## START RECORDS SUPPLIED

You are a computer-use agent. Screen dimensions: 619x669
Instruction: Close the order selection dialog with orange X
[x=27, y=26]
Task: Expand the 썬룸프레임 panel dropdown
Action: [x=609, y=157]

## END RECORDS SUPPLIED

GIVEN INSTRUCTION:
Reproduce all of the data above verbatim, line for line, without any alteration.

RESPONSE TO THE TASK:
You are a computer-use agent. Screen dimensions: 619x669
Instruction: Close the order selection dialog with orange X
[x=27, y=26]
Task: Expand the 썬룸프레임 panel dropdown
Action: [x=609, y=157]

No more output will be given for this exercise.